Pendant ce temps, le Serpent effrayé s’était relevé.

« Mécréant ! s’écria Tambour en lui montrant le poing. Je regrette de n’avoir point passé mon épée à travers ta carcasse de lâche ! Mais fais ranger de côté cette jeune fille et tes guerriers et ordonne-leur de se tenir tranquilles… je vais me battre sur le champ avec toi ;… et, pour t’engager au combat, qu’il soit convenu que si je te tue, tes guerriers pourront immédiatement me mettre à mort !

— Le Serpent ne combat que quand cela lui plaît, répondit le chef. Il ne se battra point avec le grand médecin français. »

Tambour allait répondre lorsqu’il fut interrompu par Isanta qui, s’adressant au chef d’un ton suppliant :

« Sûrement, dit-elle, le Serpent acceptera la rançon ? Il ne saurait refuser une femme ? »

L’Abénaquis répondit : « À midi, demain, nous mettrons à l’épreuve le courage du chef huron. D’abord, nous lui percerons les chairs avec des éclats de bois enflammés ; ensuite, avec des pinces, nous lui arracherons les ongles des pieds et des mains ; puis…

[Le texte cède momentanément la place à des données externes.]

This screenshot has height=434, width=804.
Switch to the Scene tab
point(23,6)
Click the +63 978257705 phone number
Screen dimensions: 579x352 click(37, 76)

— Assez ! assez ! cria la jeune fille à l’agonie. Je ferai tous les sacrifices ; qu’exigez-vous ?

— Si vous voulez sauver le chef huron, il faut devenir ma femme. »

La jeune fille demeura silencieuse, mais Tambour ne put retenir un cri.

« Que dit la sœur du Huron ? » reprit le Serpent.

La jeune fille se tourna vers son compagnon comme pour lui demander un avis. Mais comme elle vit son émotion dont elle connaissait la cause, elle se contenta de dire : « Je ne vous demande pas d’avis, ce serait cruel. »

Tambour la comprit et répondit tristement : « Suivez l’impulsion de la nature, Isanta, et vous ferez bien.

— J’attends la réponse de la jeune fille », dit le Serpent.

La réponse fut courte : « Je serai votre femme ! »

Le chef eut un sourire horrible, et ne murmura qu’un mot : « Bien ! »

Tambour, regardant tristement sa compagne, lui dit : « Maintenant, partons ! »

Et, sans échanger une parole, la Huronne et Tambour traversèrent le camp des Abénaquis et se séparèrent à la porte du Fort.


CHAPITRE VI

MALENTENDUS


Julie du Châtelet, après le brusque départ d’Isanta avec Tambour, demeura dans une grande perplexité. Le tumulte qu’elle avait entendu le matin, sa conversation avec la Huronne, le singulier message apporté par Tambour, l’empressement de la jeune fille à aller voir son frère, toutes ces circonstances avaient entraîné Julie dans un labyrinthe de réflexions d’où elle ne pouvait sortir.

Plus elle repassait sa conversation avec Isanta, plus elle devenait persuadée que la jeune fille allait devenir ou était déjà peut-être amoureuse du Lt. de Belmont. Il est vrai qu’Isanta n’avait pas admis la chose en termes formels, mais l’intérêt qu’elle témoignait au jeune officier menait à la même conclusion. Et puis elle se rappelait toujours cette question d’Isanta :

« Aimez-vous le Lt. de Belmont ? »

Elle se reprochait maintenant d’avoir répondu d’une manière si équivoque ; car si elle eût parlé franchement et avoué qu’elle aimait le Lt. de Belmont, la Huronne, obéissant à l’impulsion de sa vive nature, aurait renoncé à un projet dont la réalisation était dès lors impossible. Ce n’est pas que Julie du Châtelet crût, un seul instant, à la possibilité d’avoir un jour Isanta pour rivale ; mais comme toutes les femmes d’une nature ardente, la seule idée de partage en matières d’affection lui répugnait ; en un mot, elle voulait tout ou rien. Mais Julie songeait à une autre chose en pensant à Isanta. M. de Callières et sa pupille avaient espéré que la Huronne, soumise, dès son jeune âge, aux influences de la civilisation, se serait transformée, aurait oublié qu’elle était l’enfant de la forêt pour devenir l’enfant de la France. Mais, ce matin-là même, cet espoir avait disparu pour toujours. Julie songeait toujours à la brusque décision de sa compagne en recevant le message de Tambour, et au langage véhément de la jeune fille lorsqu’on lui avait demandé d’attendre le retour de M. de Callières : « Je ne saurais différer un seul instant ; je l’attends depuis dix longues années, et je ne puis désobéir à la voix des miens ! »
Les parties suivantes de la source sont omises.